# My tricycle collection



## mrflagman (Sep 1, 2010)

Here is a link to my collection. I hope you enjoy the pics. If you have any info on any of the trike, I would appreciate it. I really don't plan to restore these as I think that will take away the charm of these little pieces of our childhood.
http://s854.photobucket.com/albums/ab104/mrflagman/Tricycle Collection/


----------



## ridingtoy (Sep 2, 2010)

Hey, Greg...that green Midwest trike looks terrific with the correct seat on it now.  Thanks for sharing photos of your tricycle collection. Most of mine are hanging from bicycle hooks in the overhead floor joists in our basement at the moment. When I get a little stronger (still getting over a recent bad back sprain) I'll have to get them down for a photo session to post here.

Dave


----------



## mrflagman (Sep 2, 2010)

Thanks Dave... these little tricycles are kinda addicting. I am still looking for a seat for my Elgin Racer. Not really sure what it should look like and probably impossible to find. Also a seat for the black and orange Evans. The seat I have now is close I think. I'd love to see your collection sometime. Get better soon.


----------



## ridingtoy (Sep 3, 2010)

You could have fooled me with that Evans seat. Sure looks like it's an original part to the trike! For the Elgin seat I'm assuming the seat on this restored Elgin in another CABE thread is the original, and what you need for yours: http://thecabe.com/vbulletin/showthread.php?8977-1935-Elgin-Racer-Tricycle-restored If it is, I'll keep an eye out for one and give you a shout if I find one FS.

Dave


----------



## mrflagman (Sep 3, 2010)

I just picked up the seat on the Evans at an antique store last weekend. Same place as I got the Hawthorne Flyer.(There was a store next to the Auction site)  Lucky me


----------



## Zephyr (Sep 9, 2010)

Very nice collection! Gives me the need to start collecting them.


----------



## 4WHLDRFTN (Sep 13, 2010)

Have two cool rare trikes will trade for a balloon bike  pics of trikes in my pic album      terry


----------



## mrflagman (Sep 13, 2010)

4WHLDRFTN said:


> Have two cool rare trikes will trade for a balloon bike  pics of trikes in my pic album      terry




I think you made me that offer once before I wish I had a balloon tire bike to trade or ride myself.

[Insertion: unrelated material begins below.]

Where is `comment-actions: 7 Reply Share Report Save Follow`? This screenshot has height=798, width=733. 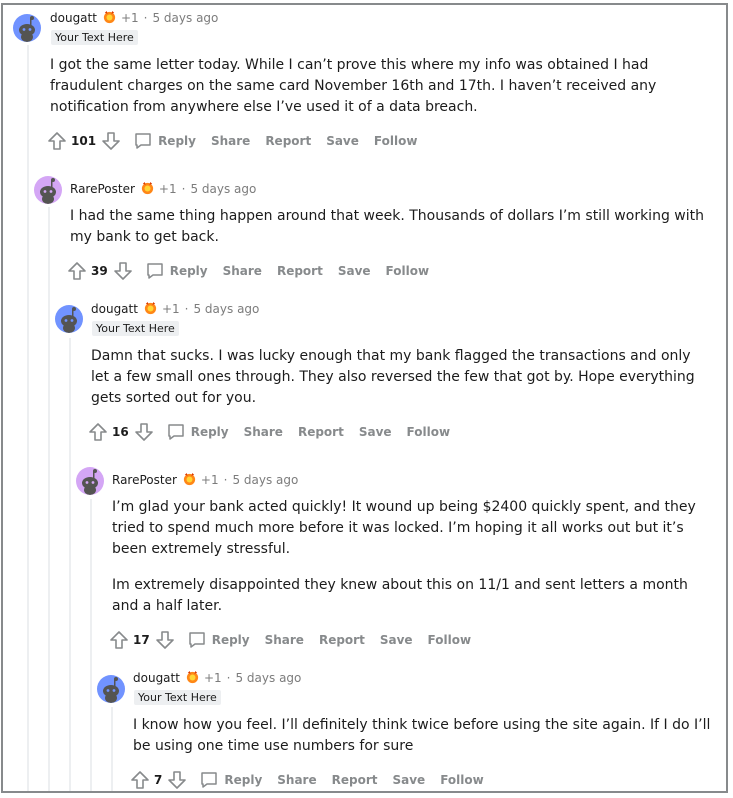 comment-actions: 7 Reply Share Report Save Follow is located at coordinates (307, 780).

Very cool trikes by the way.


----------



## ridingtoy (Sep 14, 2010)

4WHLDRFTN said:


> Have two cool rare trikes will trade for a balloon bike  pics of trikes in my pic album      terry




Terry, I have some NOS trike tires FS if you'd like to replace the missing one on the rear of your chain drive Ross trike.

Dave


----------



## 4WHLDRFTN (Sep 14, 2010)

dave send info on tires  terry


----------